Reproduce the listing below, putting "check box" wherever "checkbox" appears and leaving everything else unchanged.

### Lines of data
+===+
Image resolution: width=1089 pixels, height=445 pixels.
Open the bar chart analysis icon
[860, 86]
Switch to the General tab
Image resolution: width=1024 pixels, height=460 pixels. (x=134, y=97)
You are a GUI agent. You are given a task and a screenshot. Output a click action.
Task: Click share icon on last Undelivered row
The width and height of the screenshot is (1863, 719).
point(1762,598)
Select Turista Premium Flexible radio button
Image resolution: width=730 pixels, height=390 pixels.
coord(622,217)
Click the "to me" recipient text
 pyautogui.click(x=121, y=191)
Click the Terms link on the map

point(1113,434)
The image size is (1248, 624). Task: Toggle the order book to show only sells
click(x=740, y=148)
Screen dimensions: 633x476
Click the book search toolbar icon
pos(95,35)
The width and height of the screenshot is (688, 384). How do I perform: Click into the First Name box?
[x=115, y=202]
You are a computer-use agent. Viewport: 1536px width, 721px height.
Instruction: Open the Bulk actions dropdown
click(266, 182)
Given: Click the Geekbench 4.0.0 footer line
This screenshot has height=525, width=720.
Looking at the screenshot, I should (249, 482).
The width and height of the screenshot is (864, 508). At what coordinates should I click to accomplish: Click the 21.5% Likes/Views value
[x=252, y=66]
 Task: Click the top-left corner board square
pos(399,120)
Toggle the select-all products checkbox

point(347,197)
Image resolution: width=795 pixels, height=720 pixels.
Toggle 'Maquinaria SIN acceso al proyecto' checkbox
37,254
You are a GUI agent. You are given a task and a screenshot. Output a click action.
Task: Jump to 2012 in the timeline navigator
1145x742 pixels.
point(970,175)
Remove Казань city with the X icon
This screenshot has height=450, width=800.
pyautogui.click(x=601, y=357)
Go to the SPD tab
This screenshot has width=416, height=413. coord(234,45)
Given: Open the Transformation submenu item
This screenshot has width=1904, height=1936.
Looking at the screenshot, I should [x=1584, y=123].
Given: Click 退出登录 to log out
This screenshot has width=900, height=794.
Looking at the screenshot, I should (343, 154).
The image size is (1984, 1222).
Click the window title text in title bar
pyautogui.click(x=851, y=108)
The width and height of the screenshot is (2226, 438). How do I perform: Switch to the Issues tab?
+===+
### Output for this task
Image resolution: width=1089 pixels, height=445 pixels.
Open the bar chart analysis icon
[860, 86]
Switch to the General tab
Image resolution: width=1024 pixels, height=460 pixels. (x=134, y=97)
You are a GUI agent. You are given a task and a screenshot. Output a click action.
Task: Click share icon on last Undelivered row
The width and height of the screenshot is (1863, 719).
point(1762,598)
Select Turista Premium Flexible radio button
Image resolution: width=730 pixels, height=390 pixels.
coord(622,217)
Click the "to me" recipient text
 pyautogui.click(x=121, y=191)
Click the Terms link on the map

point(1113,434)
The image size is (1248, 624). Task: Toggle the order book to show only sells
click(x=740, y=148)
Screen dimensions: 633x476
Click the book search toolbar icon
pos(95,35)
The width and height of the screenshot is (688, 384). How do I perform: Click into the First Name box?
[x=115, y=202]
You are a computer-use agent. Viewport: 1536px width, 721px height.
Instruction: Open the Bulk actions dropdown
click(266, 182)
Given: Click the Geekbench 4.0.0 footer line
This screenshot has height=525, width=720.
Looking at the screenshot, I should (249, 482).
The width and height of the screenshot is (864, 508). At what coordinates should I click to accomplish: Click the 21.5% Likes/Views value
[x=252, y=66]
 Task: Click the top-left corner board square
pos(399,120)
Toggle the select-all products check box

point(347,197)
Image resolution: width=795 pixels, height=720 pixels.
Toggle 'Maquinaria SIN acceso al proyecto' check box
37,254
You are a GUI agent. You are given a task and a screenshot. Output a click action.
Task: Jump to 2012 in the timeline navigator
1145x742 pixels.
point(970,175)
Remove Казань city with the X icon
This screenshot has height=450, width=800.
pyautogui.click(x=601, y=357)
Go to the SPD tab
This screenshot has width=416, height=413. coord(234,45)
Given: Open the Transformation submenu item
This screenshot has width=1904, height=1936.
Looking at the screenshot, I should [x=1584, y=123].
Given: Click 退出登录 to log out
This screenshot has width=900, height=794.
Looking at the screenshot, I should (343, 154).
The image size is (1984, 1222).
Click the window title text in title bar
pyautogui.click(x=851, y=108)
The width and height of the screenshot is (2226, 438). How do I perform: Switch to the Issues tab?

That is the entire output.